Last November the following appeared in a posting. (Name & original subject
line not important now.)
> The Bible is more than a collection of nice ideas and good stories. It
> is that but it is also the inspired word of God. To reduce it from the
> Good Book to a good book is to undermine the Christian faith.
More recently someone commented: "... nobody else [on this list] is
currently standing up for a
Bible that contains anything more than a fable for Gen 1."
If I were a wise person, I would stay out of this exchange. However....
(following is a lightly edited of a posting I've kept in my "draft" file for
months.)
We seem to be offered here just two choices. Either the Bible is (1) "the
inspired word of God," or (2) "a collection of nice ideas and good stories"
or "nothing more than a fable."
Sorry, but I do not accept this short list as an adequate or exhaustive menu
of realistic options. (Perhaps "Unnamed" did not so intend it, but this sort
of either/or choice is very common; it has appeared on this list numerous
times.)
In conservative Christian communities, choice (1) ordinarily comes with a
trainload of additional baggage.

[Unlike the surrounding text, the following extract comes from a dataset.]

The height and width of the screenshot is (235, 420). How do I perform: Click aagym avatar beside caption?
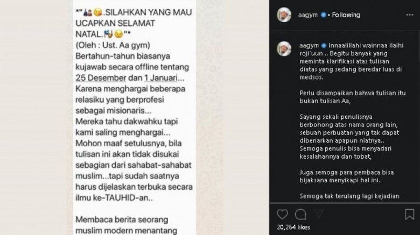pyautogui.click(x=284, y=49)
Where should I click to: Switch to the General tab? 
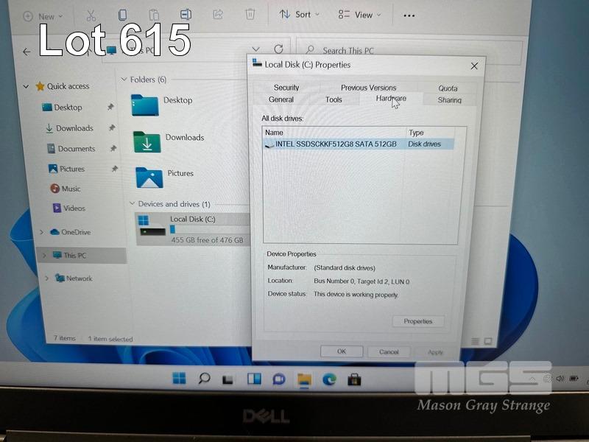point(281,99)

The reference to "inspired word of God"
soon comes to mean, for all practical purposes, "effectively written by
God." To warrant this type of attitude there is an abundance of theological
activity dedicated to crafting theories (yes, that's the correct term) of
"verbal inspiration," or "plenary inspiration," or "authority," or
"infallibility," or "inerrancy," and the like. In the extreme, as we have
seen on this list, there are even people who have apparently dedicated their
lives to crafting all manner of numerological "evidences" that the Bible
**really is** the "inspired word of God."

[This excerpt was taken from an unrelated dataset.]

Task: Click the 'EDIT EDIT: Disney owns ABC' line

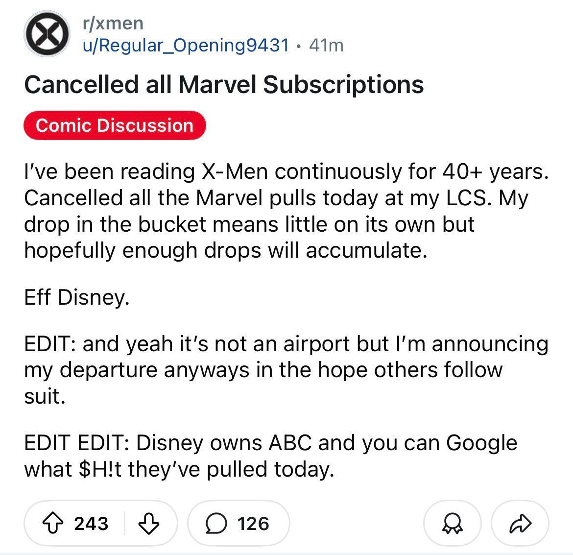Action: [x=270, y=443]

For what it's worth, I count all of this as evidence for what I have long
called "biblicism, bordering on bibliolatry" -- biblicism (an inordinate
emphasis and value placed on the defense of humanly-crafted propositions
about the character of the text) that soon becomes bibliolatry (allowing the
text -- now presumed to satisfy all of these humanly-crafted propositions --
to become the object of idolatrous veneration, often far exceeding the
attention paid to the message that is presumably conveyed by the text or to
the daily experience of God's active presence). When the strident defense of
humanly-crafted propositions about the text appears to be more important
than living a life consistent with the principles espoused by the text,
something has gone wrong.
Choice (2) is usually phrased in such a way to imply that if the Bible is
not what (1) implies, then it is nothing more than idle "fluff" -- nothing
of great value, nothing worth reflecting on, nothing that will inspire
reverence for God, nothing that would inspire selfless service of others,
nothing of any real worth.
So, I find it necessary to reject both of the above choices and I am
inclined instead to move in the direction of another view of the Bible. (3)
The (Christian) Bible is a thoroughly human testimony to the authentic human
experience of the presence of the Sacred -- specifically, God, as
experienced by the ancient Hebrews and the early Christian community. As
such, the text is indeed "useful for teaching, rebuking, correcting and
training in righteousness." Given this as the nature of the text, however,
it may neither be idolized nor treated as the last word on any matter. We
are called, I believe, not to craft theologies whose only source is this
particular ancient historical text, not to simply "say as they said," but
rather to "do as they did" -- that is, to experience the active presence of
God in our own lives and to tell others about it.